MM. Kurz et Strache doivent détailler publiquement leur programme ainsi que la composition de leur gouvernement dans l’après-midi lors d’une conférence de presse au Kahlenberg.

Surplombant la capitale autrichienne, ce mont offre un panorama imprenable sur la ville. Mais il a aussi « une certaine signification » liée au siège de Vienne par les Ottomans en 1683, rappelle le politologue autrichien Thomas Hofer.

« Améliorer la sécurité »

C’est en effet sa reprise par les forces chrétiennes coalisées par le roi polonais Jean III Sobieski qui avait marqué la fin de ce siège et le début du reflux des armées musulmanes d’Europe centrale.

Le site accueille chaque année des retraites aux flambeaux de groupes identitaires venus commémorer la victoire sur les Ottomans.

« Sans vouloir y accorder une importance disproportionnée », le choix de ce lieu « a une certaine signification, au moins pour le FPÖ », souligne M. Hofer.

Les questions de l’immigration et de l’islam ont dominé la campagne qui a mené à la victoire de M. Kurz aux législatives du 15 octobre, deux ans après la grande vague de réfugiés en Europe en 2015.

Le jeune leader conservateur, qui se flatte d’être un des principaux artisans de la fermeture aux migrants de la route des Balkans en 2016, en tant que ministre des Affaires étrangères, s’est nettement rapproché des positions du FPÖ dans ce dossier, ouvrant la voie à la nouvelle coalition.

« En premier lieu, nous voulons améliorer la sécurité dans notre pays, y compris en combattant l’immigration illégale », a-t-il rappelé le 15 décembre. Par ailleurs, « nous voulons alléger la pression fiscale, nous voulons renforcer notre économie, ce qui améliorera notre système social », a-t-il souligné.

Lignes rouges

Selon des indiscrétions concordantes, le FPÖ doit pour la première fois décrocher pas moins de trois ministères régaliens: la Défense, l’Intérieur et les Affaires étrangères, ces deux derniers portefeuilles lui ayant toujours échappé jusqu’à présent. M. Strache devient vice-chancelier.

En 2000, l’entrée de ce parti au gouvernement avait provoqué des sanctions européennes, un scénario jugé cependant très improbable aujourd’hui, dans un contexte général de montée des partis populistes et antimigrants, et alors que M. Strache, 48 ans, a veillé à lisser l’image de sa formation.

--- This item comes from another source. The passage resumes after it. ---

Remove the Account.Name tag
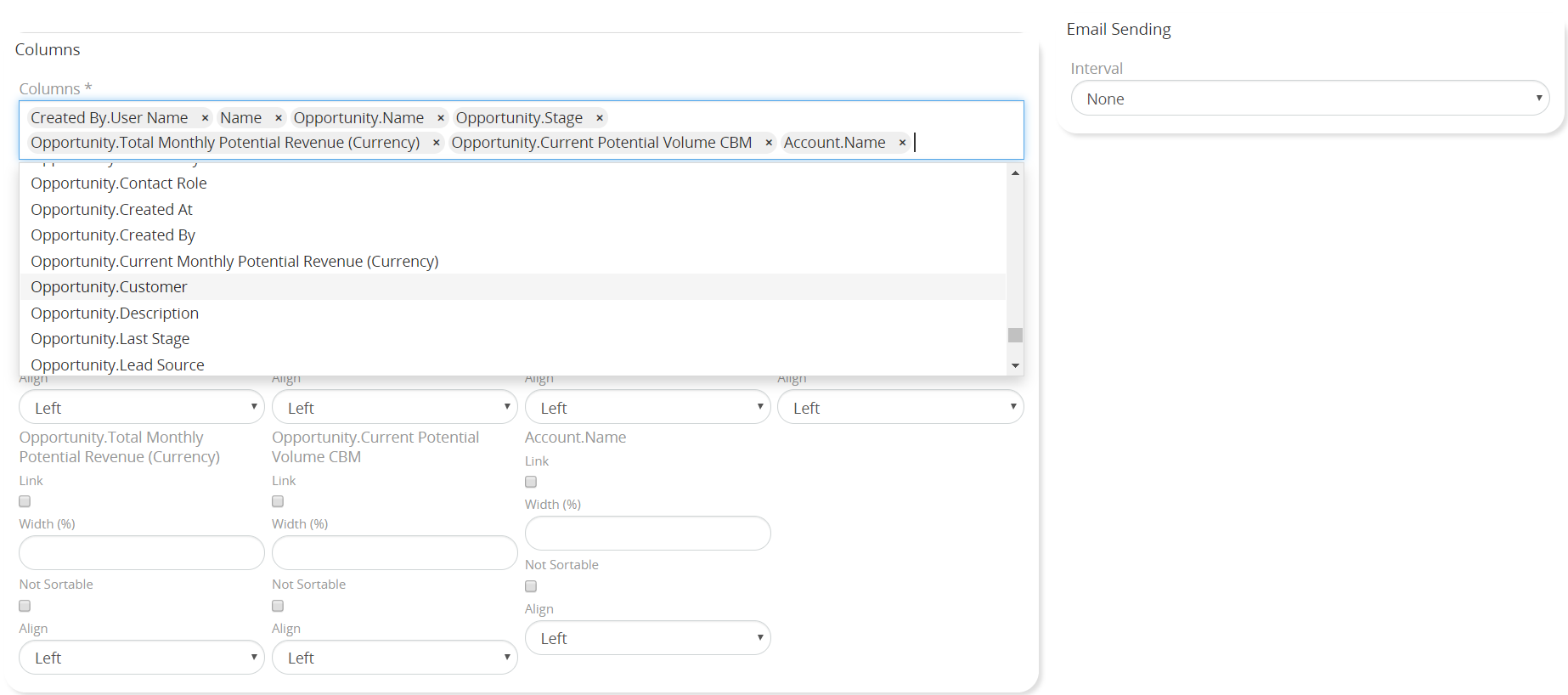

M. Van der Bellen a toutefois jugé utile de rappeler qu’il veillerait à ce que certaines lignes rouges ne soient pas franchies en matière de respect des droits de l’Homme et d’engagement européen, alors que le pays présidera l’UE au second semestre 2018.

« Il est dans l’intérêt de l’Autriche de rester au coeur de l’UE », a-t-il déclaré après avoir reçu les deux dirigeants. « La convention européenne des droits de l’Homme doit rester notre boussole”, a ajouté cet écologiste libéral élu il y a un face à un candidat FPÖ.

M. Kurz, qui devrait garder personnellement la main sur les affaires européennes, s’est porté garant du fait que son gouvernement conservera « une forte orientation européenne », malgré le scepticisme traditionnellement affiché par le FPÖ dans ce domaine.

Artisan d’une alliance du FPÖ avec le parti Russie unie de Vladimir Poutine, M. Strache est par ailleurs favorable à un rapprochement entre l’Autriche et le groupe de Visegrad, qui comprend des pays ouvertement eurosceptiques comme la Pologne et la Hongrie.

M. Kurz, qui a pris au printemps la tête du Parti chrétien-démocrate qu’il a refaçonné à son profit, avait provoqué les législatives anticipées du 15 octobre en mettant fin à la grande coalition que les conservateurs ont formée ces dix dernières années avec le parti social-démocrate du chancelier sortant Christian Kern.

Les conservateurs ont remporté le scrutin avec 31,5% des voix, devant le sociaux-démocrates (26,9%) et le FPÖ (26%).

En abordant l’année 2018 avec un gouvernement stable, l’Autriche prend de vitesse l’Allemagne, dont la chancelière Angela Merkel peine toujours à trouver un partenaire de coalition dans un paysage politique bouleversé par l’arrivée en force des populistes de l’AfD au Bundestag, la chambre basse du parlement.